Views from Phanfare CEO and Co-founder Andrew Erlichson

Link Danger data loss give hosted services a bad name

Last week we learned that Danger, a subsidiary of Microsoft, has lost huge amounts of customer data. Danger makes the sidekick smartphone, and they offer a service to synchronize the phone (contacts, photos, etc) to hosted servers, aka, the Cloud. The critics wanted to know “why was there no backup?” And of course then there was the inevitable refrain that if you want to keep your data, you should be backing it up yourself and not relying on cloud services.

I think this is entirely wrong. Using a cloud service should free the consumer from having to do backup. Most times when you use a cloud service, backup is not even possible. How do you backup your gmail account? How about your facebook account?

The whole reason to use a hosted service is to free you of having to deal with the muck of running your own servers and doing backup. It makes sense precisely because building a reliable service is so difficult.

I am not on the inside at Danger, but I think I know how this happened. While people think that Danger lost a lot of data, the truth is, they lost very little. The type of data they hosted (contacts, text emails) is small compared to photo and video data, of which they had relatively little. My guess is that they lost under 10 terabytes of data. It might have been under a terabyte. And when you don’t host huge amounts of data, you might be tempted to just put it on RAID’ed servers and try to do nightly backups. Turns out, its very hard not to lose all your data when you use RAID.

RAID pretty much requires you to run nightly backups or rely on a proprietary replication scheme. RAID is sold as being completely reliable but anyone who has used RAID knows this is far from true. Double disk failures are more common than expected, especially when drives are from the same lot. Sometimes you lose the whole RAID chain. Replacement of disks is a manual process and sometimes people replace the wrong disk. Corruption of a RAID volume is not unheard of.

Then there is the backup window, which becomes longer each day until you finally start spending more hours backing up the data than there are hours in the day (been there, done that). And when backups are occurring, the performance of the RAID is significantly degraded. In sum, RAID does not scale. And any service that gets large enough eventually abandons RAID for some distributed solution that scales better, and coincidentally, is a lot more resistant to losing all the data at once.

Phanfare uses Amazon S3 for storage of photos and videos. Amazon is fairly vague on how it works, and we are under NDA, but the basic story is that it works much like other modern distributed file systems. It keeps multiple copies on multiple servers, geographically distributed, and has a scheme for replicating data when it programatically detects that a copy of an object has been lost.

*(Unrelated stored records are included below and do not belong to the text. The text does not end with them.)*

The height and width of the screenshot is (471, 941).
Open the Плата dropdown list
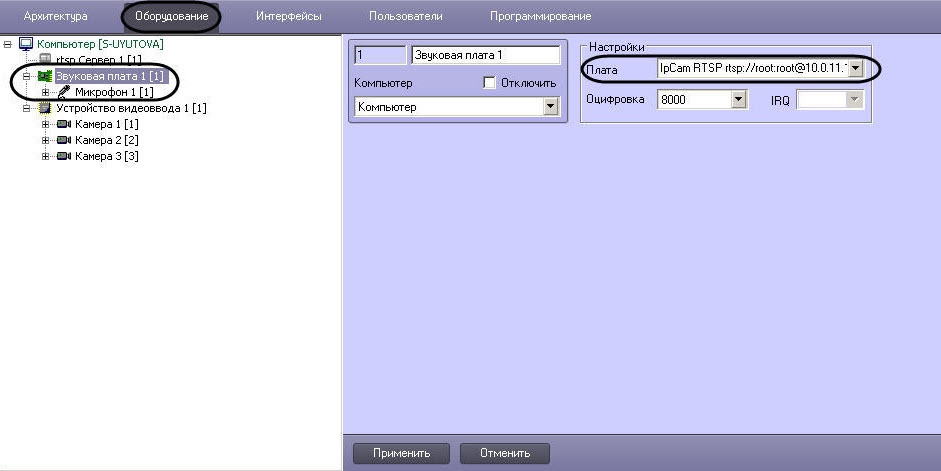pos(855,69)
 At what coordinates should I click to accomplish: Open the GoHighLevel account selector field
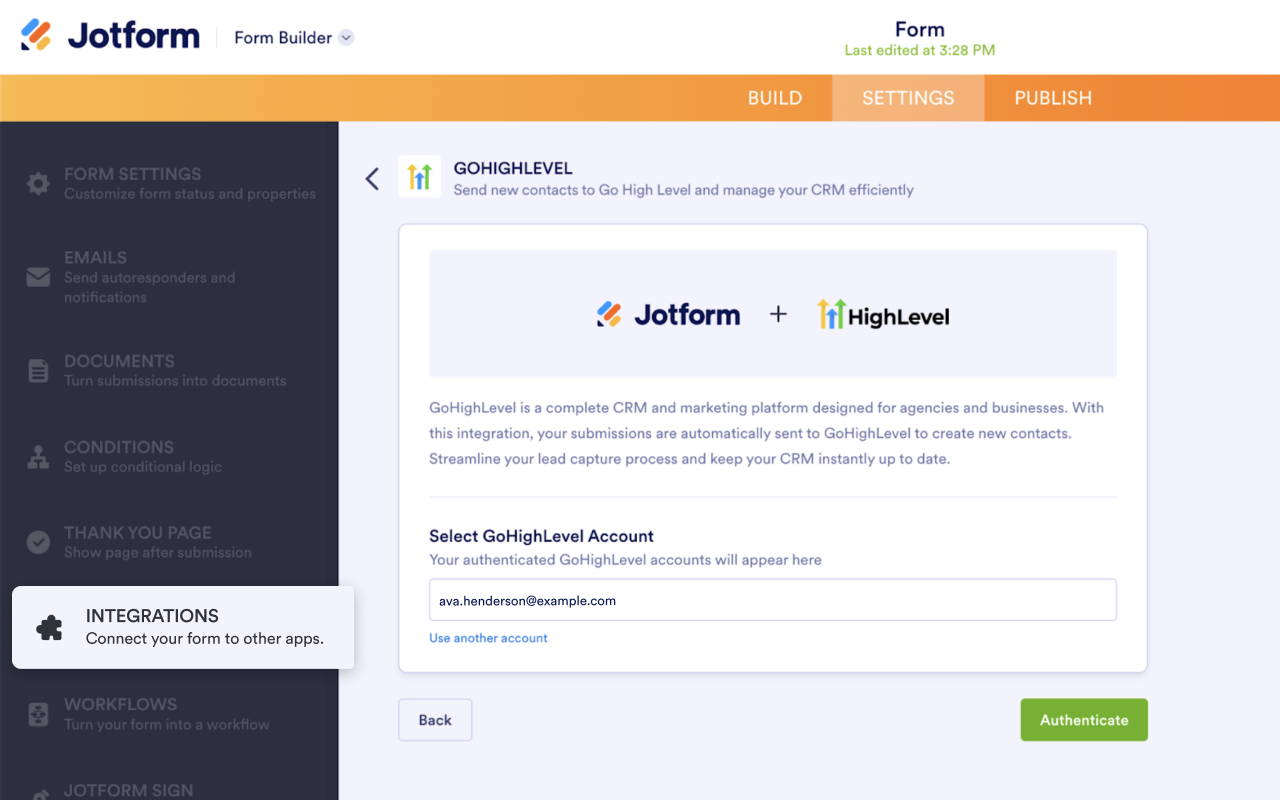(x=772, y=600)
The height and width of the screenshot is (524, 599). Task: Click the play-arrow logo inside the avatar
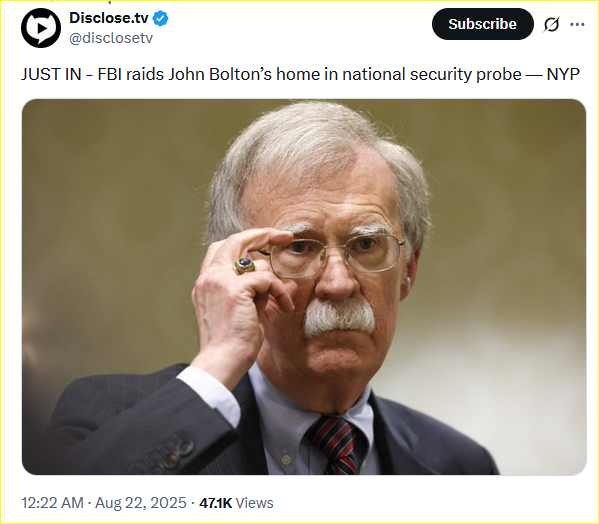pyautogui.click(x=42, y=29)
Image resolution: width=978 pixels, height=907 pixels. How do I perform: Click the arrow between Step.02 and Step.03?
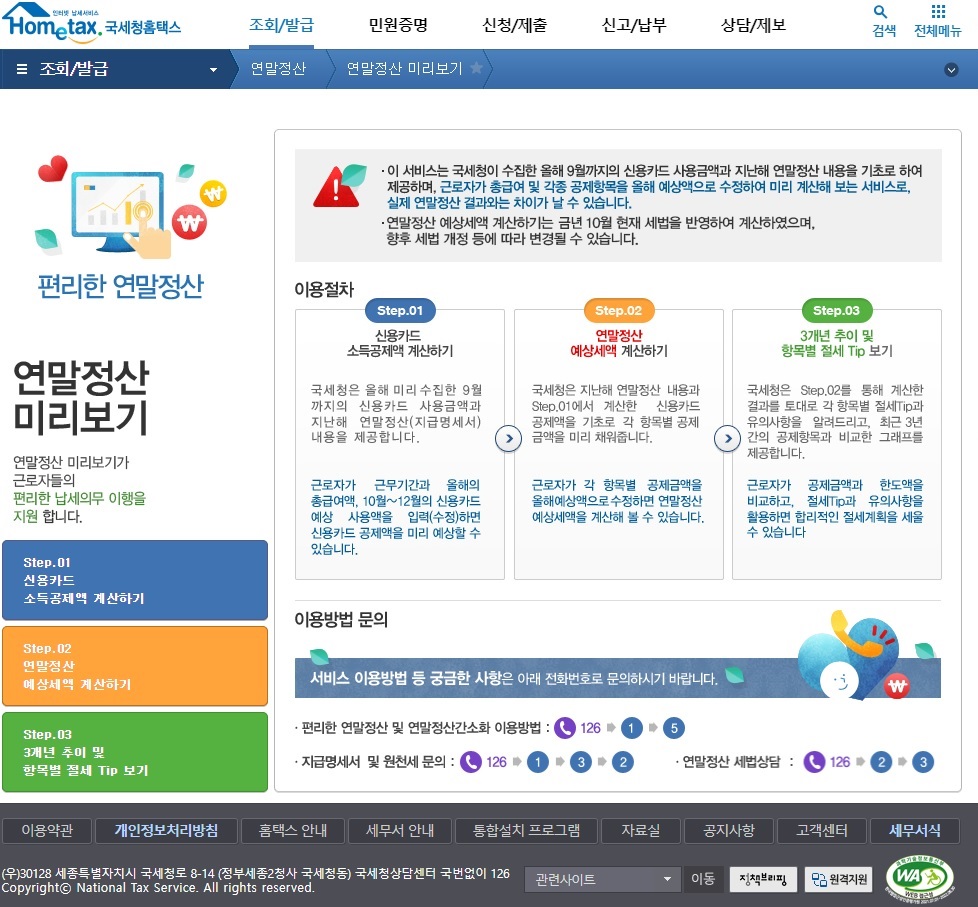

As such, there are no backups of Phanfare. Yup, that’s right. We don’t backup the image and video data. It’s on Amazon S3 and that system uses an approach to persistence that is fundamentally different than the approach that bit Danger in the you know what.

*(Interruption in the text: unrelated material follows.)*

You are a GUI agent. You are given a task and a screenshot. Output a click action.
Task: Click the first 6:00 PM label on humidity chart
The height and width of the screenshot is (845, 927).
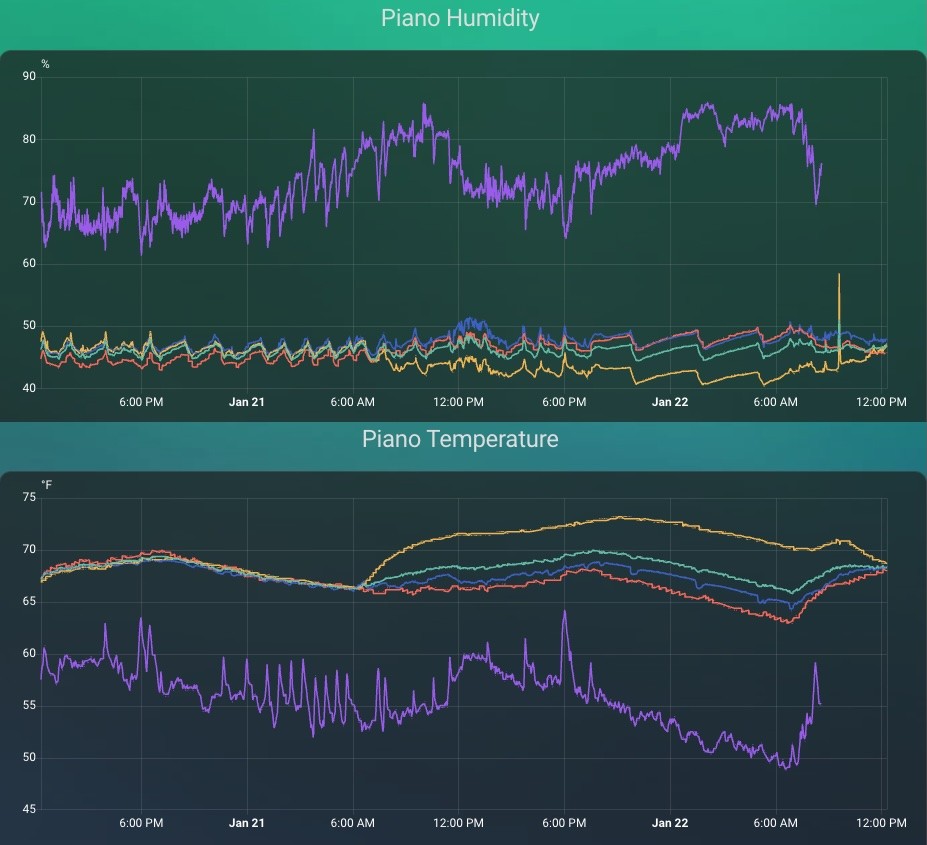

Truth is, backups serve two purposes in am modern system. They do help assure that you don’t lose data to a system problem. And they serve as checkpoint against human error of deliberately deleting data.

The problem with S3 is, when you give it to the command to delete a file, it gets deleted, reliably. There is no going back to last night’s checkpoint. To combat this issue, we don’t really run deletes when end users delete their images. We wait a while. And we have a trash can system to make absolutely sure you want to delete data. Waiting on the deletes is really to protect against a systemic failure on our part (rogue code that deletes files).

We still use some RAID storage at Phanfare for some relational database systems holding meta data. The web service caches this data using memcache. (Another rule of large scale systems is that relational databases don’t scale either). At some point, we will scale past being able to use RAID and caching for that. Until that point, we do have to perform old school backups of the relational database to a secondary data center. And I worry a lot more about those than I do about the image and video data at Amazon S3.

The whole Danger incident sends the wrong message. Companies are much better at keeping data reliably compared to consumers. That Danger dropped the ball should not indict the whole industry. Instead, consumers should demand that companies be more transparent about their approaches to keeping data reliably.

In recognition that the ultimate risk is always that you do not know all the risks, we also offer a DVD subscription service that returns your data to you incrementally over time, automatically, so both we have and you have it.

  • Brad Murray

    I wouldn't call S3 geographically distributed. They have east (DC – I believe) and west (Seattle) clusters of datacenters (and at least one in Europe if you're willing to pay more to store your stuff). If your request routes to the west cost it is stored only there (in multiple local datacenters). I was under the delusion that they kept at least 2 copies where it's uploaded and sent another one to the other side of the country, but that is not the case. Granted – a large-scale terrorist attack in the Seattle area would probably cripple Amazon anyway, but it would have a high likelihood of destroying a lot of data and I think a lot of their customers would be shocked.

  • erlichson

    I don’t know the details but my recollection, from the days where I worked in banking, is that most institutions try to keep data centers approximately 20 miles away from each other to satisfy the requirements of disaster recovery. Amazon considers the exact details of their implementation to be highly proprietary and does not disclose them to the public to my knowledge.

  • Brad Murray

    They don't give the details, but they have confirmed to me that they don't keep S3 objects on both coasts. The only way to do that is to store multiple copies in S3 yourself and make sure that the transfers are routed correctly to get the objects on the correct coast. They may have made the destination configurable in the request, but I haven't seen it.

  • rlieving

    The most likely risk of losing data at Phanfare is business risk, not the risk of terrorist attack or technical failure. I like your analysis about what happened at Microsoft/Danger and agree that it might send the wrong signals about the trustworthiness of the cloud.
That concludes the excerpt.